Wielu Polaków nie składa wniosków o „settled status” (status osoby osiedlonej). Choć Polacy to największa grupa wśród obcokrajowców w Wielkiej Brytanii, wnioski o ten status złożyło mniej niż 15 proc. Polaków. Z końcem maja wnioski w systemie złożyło 750 tys. z ok. 3,6 miliona obywateli Unii, w tym 132,4 tys. Polaków (14,6 proc. polskich mieszkańców Wysp).
Aby uzyskać status osoby osiedlonej, trzeba udowodnić, że w ostatnich pięciu latach przebywało się na terytorium Wielkiej Brytanii co najmniej sześć miesięcy każdego roku. Do uzyskania statusu osoby osiedlonej konieczne jest potwierdzenie tożsamości, miejsca zamieszkania oraz braku wyroków skazujących.
O problemach ze statusem osoby osiedlanej pisaliśmy w ostatnim newsletterze. Osoby mające problem z otrzymaniem tego statusu, prosimy o pisanie do biuro@ujazdowski.pl. Przekażemy te dane do Parlamentu Europejskiego, który monitoruje tę sprawę i porusza ją w negocjacjach z brytyjskim rządem.
W razie uchwalenia porozumienia z Unią, obywatele UE będą mieli czas do końca 2021 roku (wtedy trwać będzie okres przejściowy). Jeśli dojdzie do Brexitu bez umowy, czas ten skraca się do grudnia 2020.
Rezolucja Parlamentu Europejskiego ws. Brexitu. Parlament Europejski popiera „uporządkowany Brexit”, czyli wystąpienie zgodnie z umową wynegocjowane przez Unię i Wielką Brytanię.
Posłowie wyrazili w niej obawę w związku z wdrażaniem przez Zjednoczone Królestwo systemu przyznawania statusu osoby osiedlonej obywatelom UE mieszkającym w Wielkiej Brytanii.
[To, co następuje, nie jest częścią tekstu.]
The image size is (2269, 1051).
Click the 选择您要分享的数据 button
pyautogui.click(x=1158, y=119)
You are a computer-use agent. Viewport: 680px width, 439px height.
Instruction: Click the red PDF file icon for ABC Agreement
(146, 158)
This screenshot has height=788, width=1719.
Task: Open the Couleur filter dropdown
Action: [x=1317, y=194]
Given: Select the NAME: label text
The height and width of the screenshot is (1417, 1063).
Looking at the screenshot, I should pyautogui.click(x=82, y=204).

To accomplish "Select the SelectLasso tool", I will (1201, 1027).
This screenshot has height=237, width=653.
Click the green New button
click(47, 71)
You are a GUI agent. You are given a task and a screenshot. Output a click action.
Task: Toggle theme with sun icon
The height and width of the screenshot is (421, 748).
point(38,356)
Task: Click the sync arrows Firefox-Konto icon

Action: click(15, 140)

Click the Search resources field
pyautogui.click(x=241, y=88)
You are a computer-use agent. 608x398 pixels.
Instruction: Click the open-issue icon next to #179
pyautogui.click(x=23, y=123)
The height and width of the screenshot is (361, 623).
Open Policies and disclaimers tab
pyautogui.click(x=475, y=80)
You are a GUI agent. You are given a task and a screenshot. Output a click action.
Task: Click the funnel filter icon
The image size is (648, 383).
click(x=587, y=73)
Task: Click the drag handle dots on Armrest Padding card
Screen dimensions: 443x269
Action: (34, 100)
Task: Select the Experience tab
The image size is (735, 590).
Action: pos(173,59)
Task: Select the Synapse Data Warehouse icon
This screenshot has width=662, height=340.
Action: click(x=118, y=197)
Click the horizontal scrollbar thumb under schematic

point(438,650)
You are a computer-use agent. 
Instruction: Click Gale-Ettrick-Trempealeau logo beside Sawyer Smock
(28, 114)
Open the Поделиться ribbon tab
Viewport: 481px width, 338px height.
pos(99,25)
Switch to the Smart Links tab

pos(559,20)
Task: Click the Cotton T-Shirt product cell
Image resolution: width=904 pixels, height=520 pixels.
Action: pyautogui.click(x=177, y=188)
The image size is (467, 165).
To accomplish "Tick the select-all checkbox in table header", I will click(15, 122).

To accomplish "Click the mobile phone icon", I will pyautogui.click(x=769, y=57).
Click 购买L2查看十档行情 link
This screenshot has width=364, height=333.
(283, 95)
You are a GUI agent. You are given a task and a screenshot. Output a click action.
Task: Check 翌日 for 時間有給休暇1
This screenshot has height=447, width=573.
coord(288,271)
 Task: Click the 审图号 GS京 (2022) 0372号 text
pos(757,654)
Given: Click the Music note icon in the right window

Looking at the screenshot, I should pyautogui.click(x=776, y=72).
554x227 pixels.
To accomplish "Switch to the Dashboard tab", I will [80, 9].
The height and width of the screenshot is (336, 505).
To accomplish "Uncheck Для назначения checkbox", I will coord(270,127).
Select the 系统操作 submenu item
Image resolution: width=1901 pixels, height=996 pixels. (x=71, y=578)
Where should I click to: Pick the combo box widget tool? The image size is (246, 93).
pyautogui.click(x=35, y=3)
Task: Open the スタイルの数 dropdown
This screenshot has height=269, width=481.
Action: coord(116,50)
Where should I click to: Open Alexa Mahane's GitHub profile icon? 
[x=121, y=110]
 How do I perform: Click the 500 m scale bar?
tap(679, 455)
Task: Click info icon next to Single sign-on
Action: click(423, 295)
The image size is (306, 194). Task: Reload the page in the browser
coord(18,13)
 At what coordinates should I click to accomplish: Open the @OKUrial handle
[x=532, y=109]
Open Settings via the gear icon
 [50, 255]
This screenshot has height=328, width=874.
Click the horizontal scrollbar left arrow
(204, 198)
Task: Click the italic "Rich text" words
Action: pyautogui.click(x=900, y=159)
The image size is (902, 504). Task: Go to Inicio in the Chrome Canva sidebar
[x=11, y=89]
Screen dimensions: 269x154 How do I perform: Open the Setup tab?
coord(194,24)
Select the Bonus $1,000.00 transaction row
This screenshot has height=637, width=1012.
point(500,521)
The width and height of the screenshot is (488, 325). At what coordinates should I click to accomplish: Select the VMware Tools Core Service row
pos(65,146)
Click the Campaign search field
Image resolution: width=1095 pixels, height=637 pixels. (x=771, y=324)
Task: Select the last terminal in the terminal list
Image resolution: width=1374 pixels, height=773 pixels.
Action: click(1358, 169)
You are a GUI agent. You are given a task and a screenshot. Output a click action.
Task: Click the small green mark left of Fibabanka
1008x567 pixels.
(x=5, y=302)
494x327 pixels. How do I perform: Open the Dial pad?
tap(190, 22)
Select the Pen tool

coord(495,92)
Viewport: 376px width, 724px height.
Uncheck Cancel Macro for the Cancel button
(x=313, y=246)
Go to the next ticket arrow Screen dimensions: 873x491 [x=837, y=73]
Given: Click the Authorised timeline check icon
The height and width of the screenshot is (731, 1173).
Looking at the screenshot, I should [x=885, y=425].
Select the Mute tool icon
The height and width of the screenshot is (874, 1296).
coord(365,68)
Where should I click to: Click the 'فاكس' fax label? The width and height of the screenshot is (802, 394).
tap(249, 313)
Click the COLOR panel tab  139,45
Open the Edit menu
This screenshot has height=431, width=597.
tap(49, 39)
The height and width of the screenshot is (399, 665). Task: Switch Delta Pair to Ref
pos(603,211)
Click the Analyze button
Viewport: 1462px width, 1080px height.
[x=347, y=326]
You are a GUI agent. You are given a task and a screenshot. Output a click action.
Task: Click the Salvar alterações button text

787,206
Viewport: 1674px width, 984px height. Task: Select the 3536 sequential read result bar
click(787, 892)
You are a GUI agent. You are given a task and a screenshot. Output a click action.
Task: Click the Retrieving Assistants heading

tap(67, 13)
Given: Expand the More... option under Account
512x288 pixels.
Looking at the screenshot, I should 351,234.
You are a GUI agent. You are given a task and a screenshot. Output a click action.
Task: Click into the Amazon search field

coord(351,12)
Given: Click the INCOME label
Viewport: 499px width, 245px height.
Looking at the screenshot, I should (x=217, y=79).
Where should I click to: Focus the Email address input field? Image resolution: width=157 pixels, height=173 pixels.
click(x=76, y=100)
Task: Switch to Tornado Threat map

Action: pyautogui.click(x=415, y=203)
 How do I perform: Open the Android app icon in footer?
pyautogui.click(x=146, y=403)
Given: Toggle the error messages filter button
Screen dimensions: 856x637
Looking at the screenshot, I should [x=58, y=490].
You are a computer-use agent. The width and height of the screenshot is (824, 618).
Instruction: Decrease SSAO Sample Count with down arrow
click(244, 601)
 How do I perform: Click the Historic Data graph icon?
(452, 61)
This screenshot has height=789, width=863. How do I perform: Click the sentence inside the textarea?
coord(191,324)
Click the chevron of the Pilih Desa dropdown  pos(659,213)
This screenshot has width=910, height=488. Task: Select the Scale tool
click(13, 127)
Zaapelowali też do pozostałych państw członkowskich o przyjęcia i życzliwego wobec obywateli brytyjskich mieszkających w UE podejścia w tej sprawie.
Parlament Europejski poparł też ewentualne przedłużenie okresu negocjacyjnego, jeżeli poprosi o to Wielka Brytania, ale pod warunkiem, że miałoby to konkretny cel, jak np. uniknięcie Brexitu bez porozumienia, przeprowadzenia wyborów powszechnych lub referendum, wycofania się z art. 50 lub zatwierdzenia umowy o wystąpieniu przez brytyjski parlament.
Szczyt Unia-Wielka Brytania w Luksemburgu: bez przełomu. Premier Wielkiej Brytanii spotkał się z przewodniczącym Komisji Europejskiej i głównym negocjatorem ws. Brexitu Michelem Barnierem w Luksemburgu. Przełomu jednak nie było, choć jak zdradzili urzędnicy unijni po spotkaniu: Johnson dopiero w trakcie spotkania miał zrozumieć funkcjonowanie jednolitego rynku europejskiego i sposobu funkcjonowania granic między państwami w ramach Unii.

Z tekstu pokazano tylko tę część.